Un site unique, public et accessible

Rappelant que le « risque zéro » n’existait pas dans un processus de production, le Conseil national de la consommation préconise avant tout que l’administration développe un site Internet unique, public et accessible aux consommateurs, « recensant l’ensemble des produits faisant l’objet d’un rappel pour des raisons liées à la sécurité en France. (…) L’exhaustivité de ce registre devrait être garantie par une obligation de notification pesant sur les professionnels concernés ».

Aujourd’hui, un tel site n’existe pas, constate Emilie Tafournel, directrice qualité de la Fédération du commerce et de la distribution, et rapporteuse du groupe de travail du Conseil. « Les consommateurs doivent aller sur le site Internet de la DGCCRF pour les rappels d’origine végétale et certaines autres catégories, ou sur celui du ministère de l’agriculture pour les produits d’origine animale… »

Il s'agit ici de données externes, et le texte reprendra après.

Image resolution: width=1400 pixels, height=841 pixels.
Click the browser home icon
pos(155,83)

M. Le Maire a demandé, mardi, à la DGCCRF de se rapprocher« des différentes administrations concernées pour définir les modalités pratiques de mise en place d’un site Internet unique sur lequel les entreprises devront publier les rappels de produits de consommation ». Il restera néanmoins quelques points à régler : le droit est-il suffisant pour encadrer le dispositif ? Qui détiendra, chez les fabricants, les codes d’accès à ce site Internet ? Sera-t-il suffisamment robuste pour résister à l’afflux de connexions en cas de crise importante ? M. Le Maire a indiqué mardi qu’il proposerait d’inscrire une disposition législative dans la loi Pacte (Plan d’action pour la croissance et la transformation des entreprises) pour obliger les sociétés à notifier les rappels sur le futur site unique.

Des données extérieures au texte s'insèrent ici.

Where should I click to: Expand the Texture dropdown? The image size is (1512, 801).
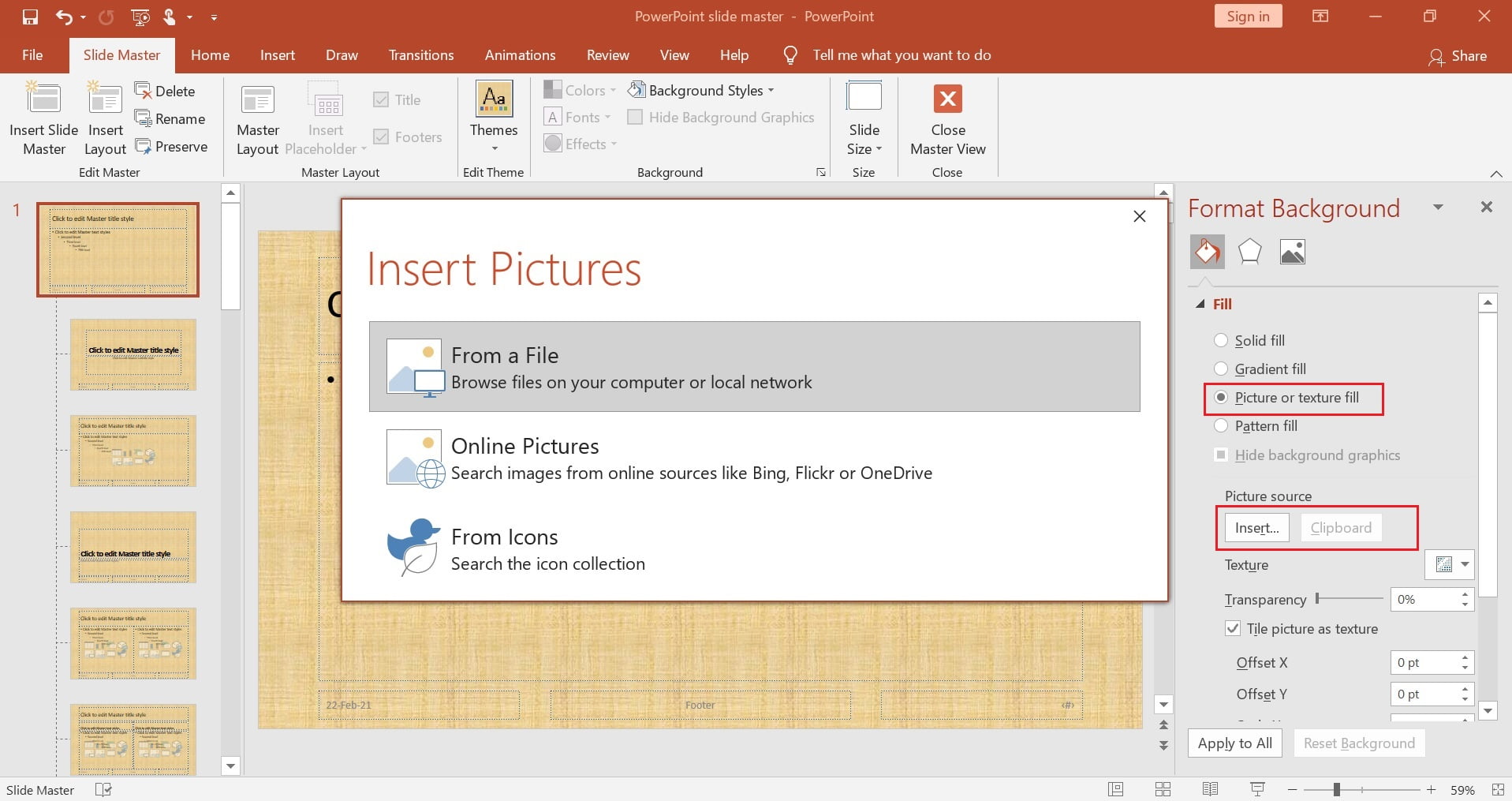point(1448,564)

Le Conseil national de la consommation appelle aussi à « faire passer davantage l’information sur les retraits-rappels par les canaux les plus consultés par les consommateurs : sites Internet, réseaux sociaux… », mais aussi par les programmes de fidélité et, dans les situations les plus graves, à utiliser les informations nominatives des moyens de paiement (chèque, carte bancaire) pour joindre les consommateurs.

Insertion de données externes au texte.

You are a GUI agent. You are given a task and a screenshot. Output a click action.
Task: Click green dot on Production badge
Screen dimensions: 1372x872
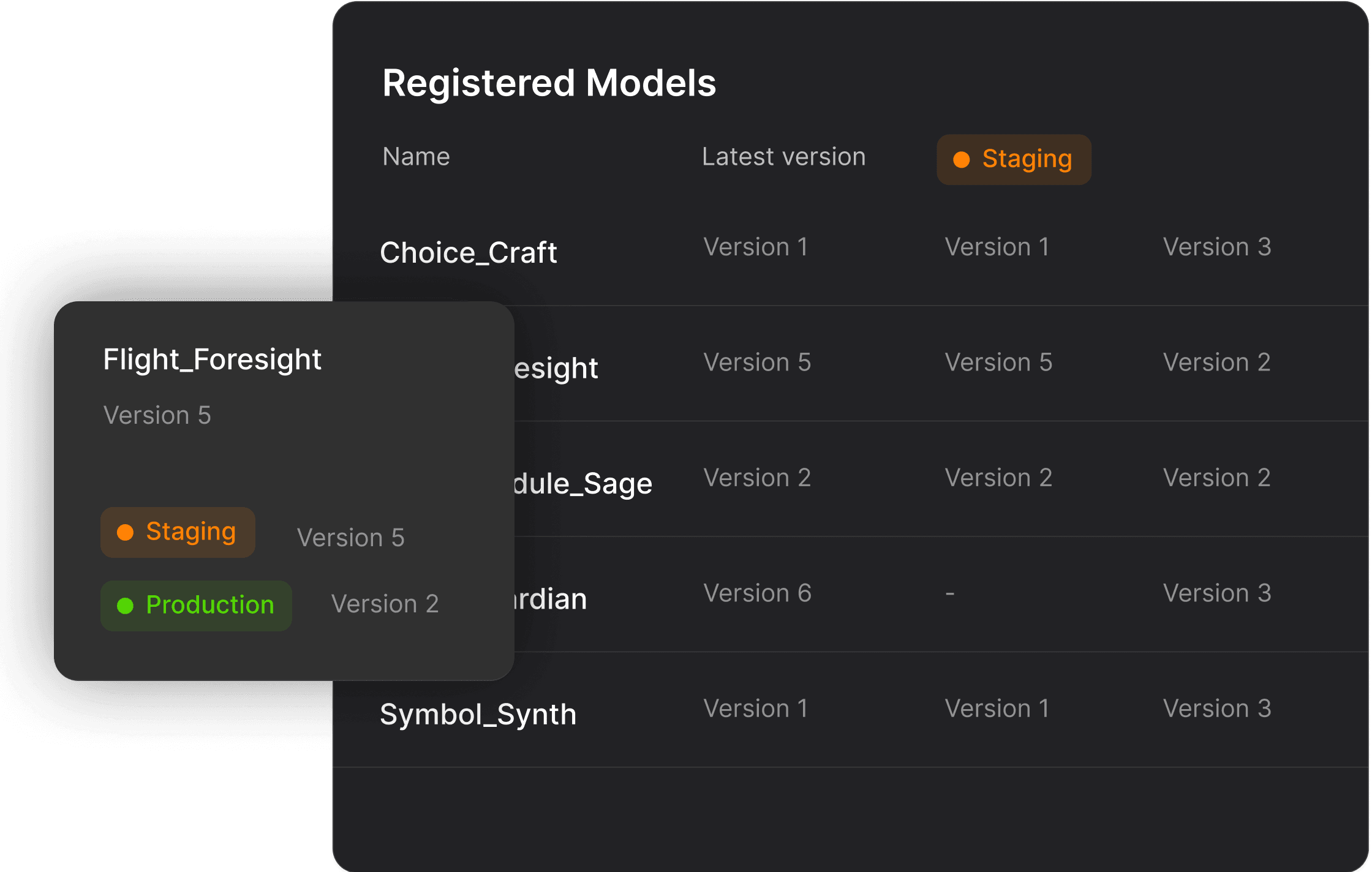(126, 606)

« Blessures physiques et dégâts matériels »

En effet, l’amélioration de l’information est un point-clé du dispositif, comme le montre l’affaire des siphons à crème chantilly avec tête en plastique. Depuis 2010, de nombreux modèles issus de plusieurs fabricants ont été rappelés pour défaut de sécurité, à la suite d’une recrudescence d’accidents domestiques graves. En mai 2014, la Direction générale de la concurrence, de la consommation et de la répression des fraudes avait alerté sur les risques posés par ces siphons. Ce qui n’a pas empêché, en juin 2017, la mort d’une blogueuse et, la même année, une vente de produits potentiellement dangereux sur un site Internet de vente événementielle, stoppée en toute discrétion par la DGCCRF.

Le 14 juin 2018, pourtant, cette direction d’administration centrale estimait que « la communication effectuée par les fabricants et les distributeurs [n’avait] pas touché la totalité des consommateurs concernés, comme en témoignent les accidents (blessures physiques et dégâts matériels) » qui lui ont été signalés cette année. « Il se peut également, ajoutait-elle, que des consommateurs aient choisi de conserver les appareils en leur possession. »

En amont, aussi, le Conseil national de la consommation propose de standardiser les affichettes en magasins, de « renforcer la formation des personnels », ou de hiérarchiser les niveaux d’alerte pour pouvoir mettre en place des mesures exceptionnelles. En moyenne, une enseigne de la grande distribution gère entre cinq cents et mille rappels par an.

Le Conseil préconise aussi d’accélérer les travaux en cours pour « améliorer la traçabilité des produits et notamment permettre à terme une identification par lots », afin d’assurer un meilleur blocage des produits en caisse. Dans le secteur pharmaceutique, l’ensemble des boîtes de médicaments commercialisées en Europe passeront, le 9 février 2019, à un système de traçabilité « à la boîte », grâce à un code-barres en deux dimensions.

Autant de pistes d’amélioration avancées par les acteurs concernés, et dont certaines figureront probablement dans le rapport de la commission d’enquête de l’Assemblée nationale, chargée de tirer les enseignements de l’affaire Lactalis, qui sera rendu public mercredi 18 juillet.